Silme94
Silme94

Reputation: 21

Python : Unicode 16.0 and Unicode 15.1 characters

I'm trying to generate all unicode 16.0 characters on a file and all unicode 15.1 characters on a other file and display on a new file the added characters on unicode 16.0.

I tried this code, but this is not what im looking for, because there may be new emojis or others characters that may not be printable on unicode 15.1 but is printable on unicode 16.0 and i dont think ive generated characters correctly.

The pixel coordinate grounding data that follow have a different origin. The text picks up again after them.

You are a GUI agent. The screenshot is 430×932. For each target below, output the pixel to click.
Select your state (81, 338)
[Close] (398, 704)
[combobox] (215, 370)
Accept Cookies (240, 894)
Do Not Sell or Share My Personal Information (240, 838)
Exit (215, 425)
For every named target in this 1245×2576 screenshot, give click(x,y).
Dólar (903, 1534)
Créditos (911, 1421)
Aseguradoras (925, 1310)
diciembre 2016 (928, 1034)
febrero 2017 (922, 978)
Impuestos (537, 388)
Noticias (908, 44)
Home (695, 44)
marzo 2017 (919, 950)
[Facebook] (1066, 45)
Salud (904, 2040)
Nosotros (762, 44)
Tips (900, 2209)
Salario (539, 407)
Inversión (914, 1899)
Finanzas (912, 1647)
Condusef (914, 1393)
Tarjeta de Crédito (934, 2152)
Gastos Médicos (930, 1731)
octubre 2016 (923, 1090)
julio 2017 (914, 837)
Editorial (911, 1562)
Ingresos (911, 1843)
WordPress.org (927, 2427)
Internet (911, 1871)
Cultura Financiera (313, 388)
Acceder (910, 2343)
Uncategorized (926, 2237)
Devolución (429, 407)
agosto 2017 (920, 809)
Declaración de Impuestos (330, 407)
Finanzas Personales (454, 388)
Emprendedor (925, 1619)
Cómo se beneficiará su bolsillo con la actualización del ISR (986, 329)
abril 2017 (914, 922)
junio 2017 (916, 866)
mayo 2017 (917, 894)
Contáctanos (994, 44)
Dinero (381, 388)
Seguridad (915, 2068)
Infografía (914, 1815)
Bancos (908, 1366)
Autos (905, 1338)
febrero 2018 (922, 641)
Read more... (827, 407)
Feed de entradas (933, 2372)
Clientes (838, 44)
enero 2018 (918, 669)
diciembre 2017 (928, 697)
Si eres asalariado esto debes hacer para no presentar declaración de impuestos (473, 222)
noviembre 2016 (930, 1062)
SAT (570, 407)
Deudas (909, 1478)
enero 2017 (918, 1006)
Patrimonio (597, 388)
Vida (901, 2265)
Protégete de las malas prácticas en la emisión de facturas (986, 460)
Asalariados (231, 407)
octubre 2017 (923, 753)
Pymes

Please take a look on the source code, thank you.

import os

file_15_1 = "unicode_15_1.txt"
file_16_0 = "unicode_16_0.txt"
file_new_in_16_0 = "new_in_16_0.txt"

unicode_15_1_end = 149813
unicode_16_0_end = 154998 

def is_visible(char):
    return char.isprintable() and not char.isspace() and char != ""

def generate_unicode_file(start, end, filename):
    with open(filename, "w", encoding="utf-8") as f:
        for codepoint in range(start, end + 1):
            try:
                f.write(chr(codepoint) + "\n")
            except ValueError:
                continue

generate_unicode_file(0, unicode_15_1_end, file_15_1)
generate_unicode_file(0, unicode_16_0_end, file_16_0)

def find_new_characters(file1, file2, output_file):
    with open(file1, "r", encoding="utf-8") as f1, open(file2, "r", encoding="utf-8") as f2:
        chars_15_1 = set(f1.read().splitlines())  
        chars_16_0 = set(f2.read().splitlines())  
        new_in_16_0 = chars_16_0 - chars_15_1 # No

    with open(output_file, "w", encoding="utf-8") as f_out:
        for char in sorted(new_in_16_0):
            if is_visible(char): 
                f_out.write(char + "\n")


find_new_characters(file_15_1, file_16_0, file_new_in_16_0)

print(f"- {file_15_1}")
print(f"- {file_16_0}")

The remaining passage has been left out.